Deployment to CKAN
Notes about Describing DCAT Datasets
The following data is an excerpt from example.release.dcat.ttl.
@prefix dataid: <http://dataid.dbpedia.org/ns/core#> .
mcloud:dataset-org.limbo-train_2-0.2
a cat:Dataset ;
dataid:artifact "train_2" ;
dataid:group "org.limbo" ;
dcterms:identifier "org.limbo:train_2:0.2" ;
dcterms:issued "2020-04-07T14:11:18.726+02:00"^^<http://www.w3.org/2001/XMLSchema#dateTime> ;
dcterms:license limbo:NullLicense ;
dcterms:description "This is the train_2 dataset" ;
void:triples 2429 ;
owl:priorVersion mcloud:dataset-org.limbo-train_2-0.1 ;
owl:versionInfo "0.2" ;
cat:distribution mcloud:distribution-org.limbo-train_2-0.2_train_2-dataset.ttl ;
prov:wasDerivedFrom mcloud:distribution-5670eb707309b5e1523b0d97fb0353ac .
mcloud:distribution-org.limbo-train_2-0.2_train_2-dataset.ttl
a cat:Distribution ;
eg:localId "train_2-dataset.ttl" ;
cat:downloadURL <https://gitlab.com/limbo-project/train_2-dataset/raw/v0.2/release/train_2-dataset.ttl> .
By default, CKAN deployment using the dcat suite creates dataset records in namespace of the user that uploads the data identified by the given api key.

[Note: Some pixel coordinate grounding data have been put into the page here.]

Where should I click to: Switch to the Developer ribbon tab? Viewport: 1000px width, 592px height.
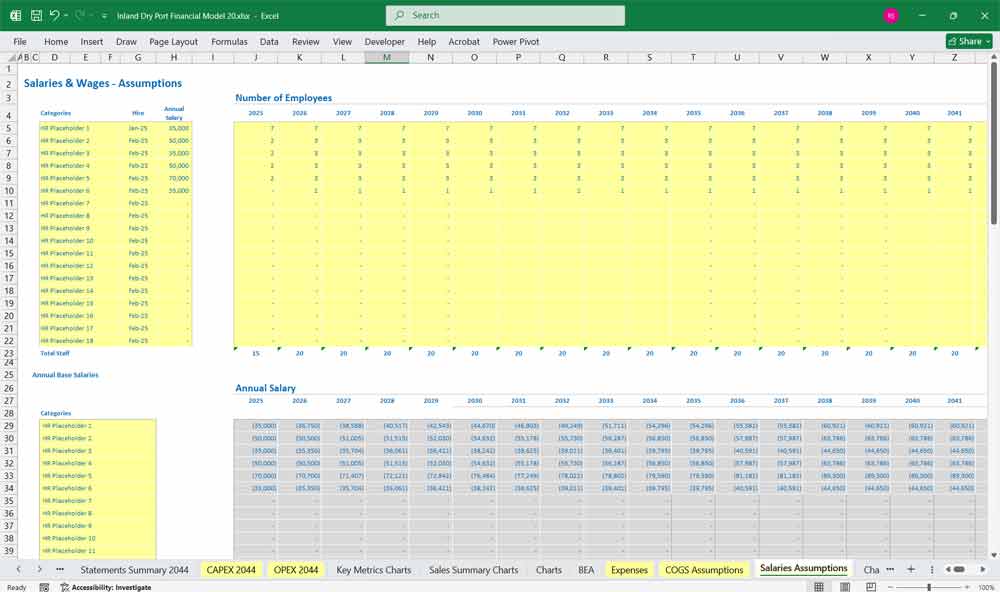(x=384, y=41)
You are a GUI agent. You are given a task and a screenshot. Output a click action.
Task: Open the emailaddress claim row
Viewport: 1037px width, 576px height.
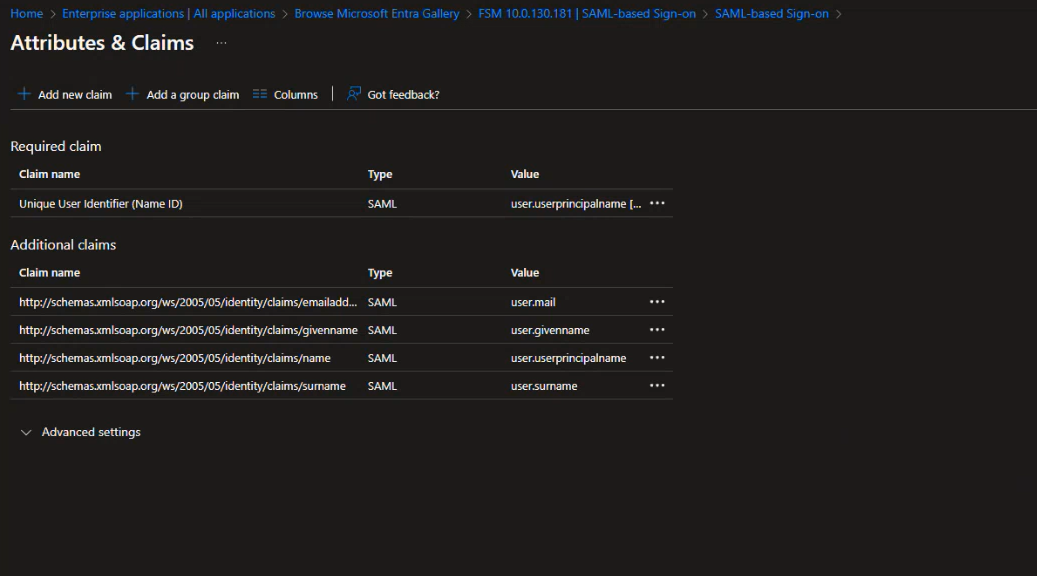(187, 302)
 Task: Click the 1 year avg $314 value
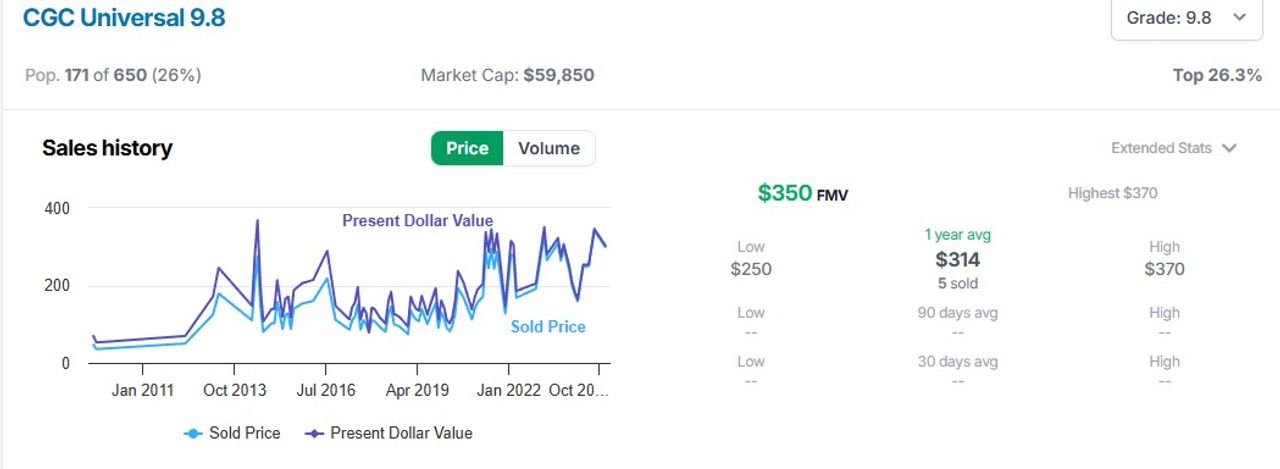point(957,260)
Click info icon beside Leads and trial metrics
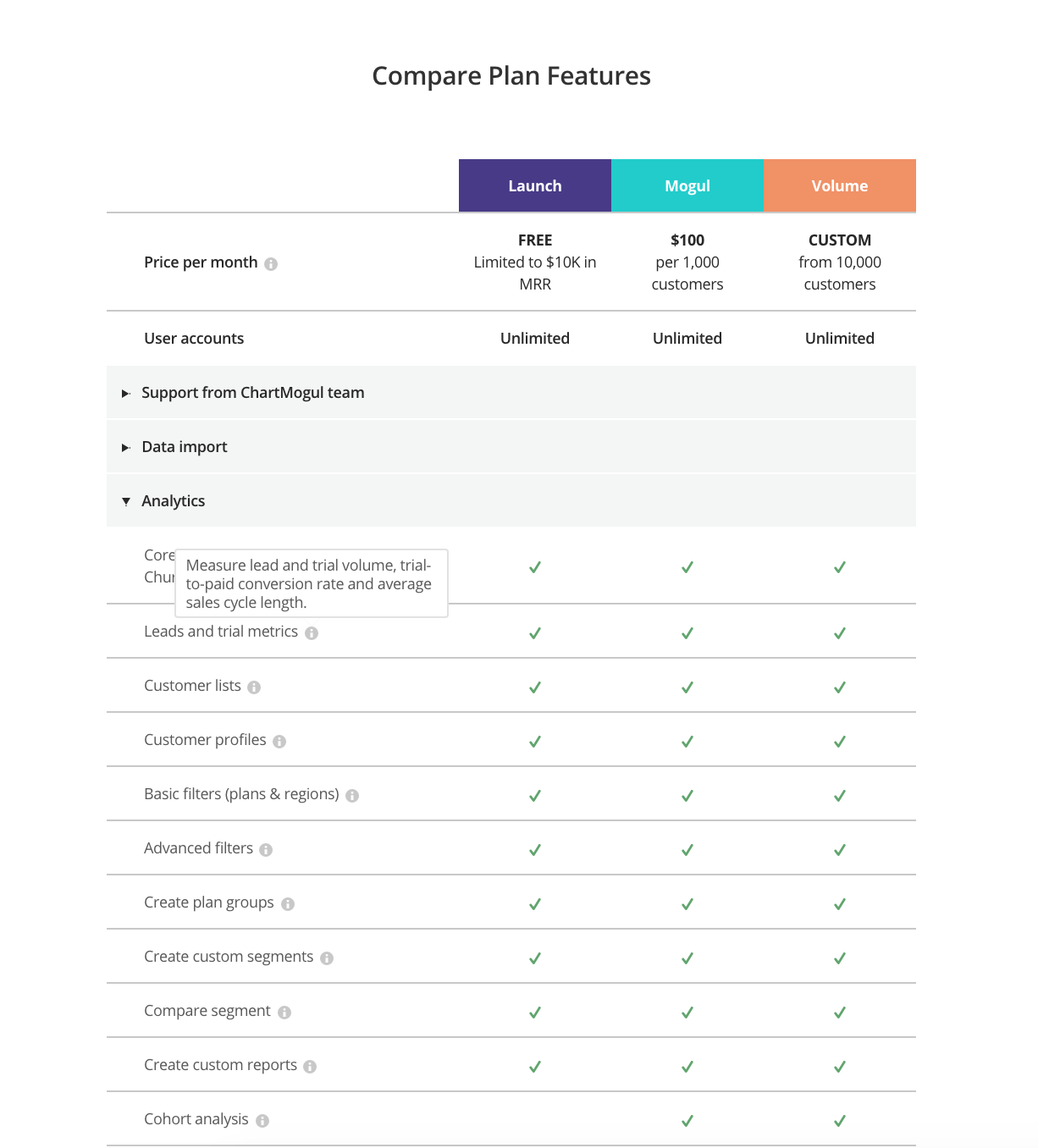 (x=312, y=633)
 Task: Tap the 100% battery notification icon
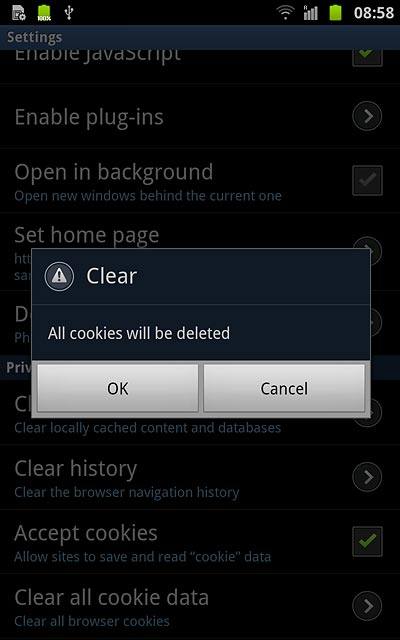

The dcat suite supports mapping datasets into the namespace of CKAN organization in two ways:
- Using a command line option on the
dcat deploy ckan
command - By describing datasets with
dataid:group
.
If dataid:group "mygroup"
is given then a lookup on CKAN is performed to find organizations carrying a tag with key groupId
with value mygroup
. Organizations can be tagged as shown in the screenshot below.
:wrench: DBpedia Databus groupId / artifactId are inspired by maven however DataId uses IRIs whereas DCAT client needs strings. As a consequence the properties need to be renamed.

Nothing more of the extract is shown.